◆ **Objectif 1**
Reproduisez telles quelles les lignes des données enregistrées, du début de ces données jusqu'à la ligne contenant "Give Element type: text (523, 124)", celle-ci comprise. Ne mettez pas les images dans votre réponse.

◆ **Texte à lire**
Rythmes scolaires : le coup de poker de certains maires
Certains parents et enseignants sont dans le flou. A trois mois de la rentrée scolaire et à trois semaines des vacances, ils ne connaissent pas les horaires de leur école en septembre. Certains élus assurent en effet qu’ils n’appliqueront pas la réforme des rythmes scolaires à la rentrée. Mais conscients d'y être contraints par la loi, ils réfléchissent à une application minimum, au risque de déplaire aux parents d’élèves. Dans le département de la Drôme, une quarantaine de maires ont décidé de résister en créant un collectif.
A Valence, le nouveau maire UMP est arrivé aux affaires en mars avec une promesse de baisse d'impôts. Nicolas Daragon a donc repris le dossier des rythmes scolaires sur le bureau de son prédécesseur. Il l’a regardé attentivement et il a observé son coût : 900.000 euros. Or, pour lui, il n’est pas question de supporter cette dépense supplémentaire. Il a donc réduit la réforme à sa version minimale. Il y aura classe le mercredi matin, et une garderie, payante, l’après-midi, à partir de 15h30, au lieu des activités prévues. "Cette réforme, que nous trouvons stupide, estime-t-il, c’est plus de deux points d’impôts supplémentaires pour les Valentinois. "
Pour lui, "ce n’est pas le moment d’imposer cette dépense ". A Valence, la réforme est donc réduite à peau de chagrin. Mais en face, certains parents d’élèves sont consternés. Ils s’attendaient à ce que la réforme soient appliquée, avec des activités intéressantes. "Là il n’y aura rien pour nos enfants à la rentrée ", déplore Gwénaëlle Contamine, une maman élue à la FCPE de l’école Freinet. "Pourtant, 90 associations étaient partantes pour organiser des activités , ajoute-t-elle, au lieu de cela, la garderie sera payante, des enfants vont se retrouver dans la rue. " Près de 200 parents ont manifesté mardi soir devant la mairie.

(Données enregistrées)
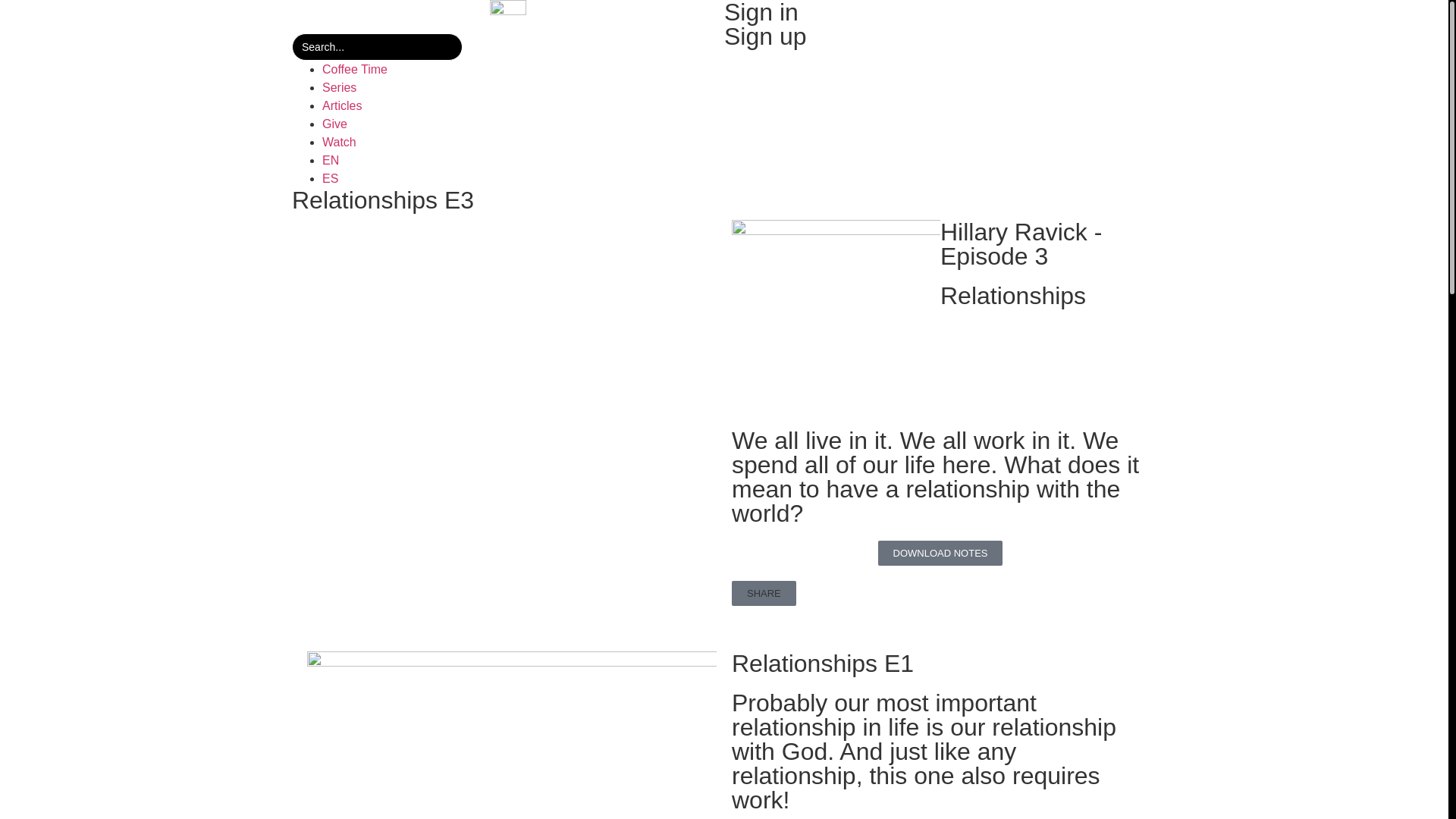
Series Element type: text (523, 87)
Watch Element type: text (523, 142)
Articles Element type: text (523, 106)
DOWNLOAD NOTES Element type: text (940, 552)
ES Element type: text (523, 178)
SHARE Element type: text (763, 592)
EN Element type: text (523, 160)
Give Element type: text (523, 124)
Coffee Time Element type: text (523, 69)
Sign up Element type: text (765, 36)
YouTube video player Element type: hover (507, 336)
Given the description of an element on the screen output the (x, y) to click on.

◆ **Objectif 2**
Recopiez sans aucune modification le passage du texte sur les rythmes scolaires qui commence à "Rythmes scolaires : le" et va jusqu'à "créant un collectif." inclus.

◆ **Résultat attendu 1**
Series Element type: text (523, 87)
Watch Element type: text (523, 142)
Articles Element type: text (523, 106)
DOWNLOAD NOTES Element type: text (940, 552)
ES Element type: text (523, 178)
SHARE Element type: text (763, 592)
EN Element type: text (523, 160)
Give Element type: text (523, 124)

◆ **Résultat attendu 2**
Rythmes scolaires : le coup de poker de certains maires
Certains parents et enseignants sont dans le flou. A trois mois de la rentrée scolaire et à trois semaines des vacances, ils ne connaissent pas les horaires de leur école en septembre. Certains élus assurent en effet qu’ils n’appliqueront pas la réforme des rythmes scolaires à la rentrée. Mais conscients d'y être contraints par la loi, ils réfléchissent à une application minimum, au risque de déplaire aux parents d’élèves. Dans le département de la Drôme, une quarantaine de maires ont décidé de résister en créant un collectif.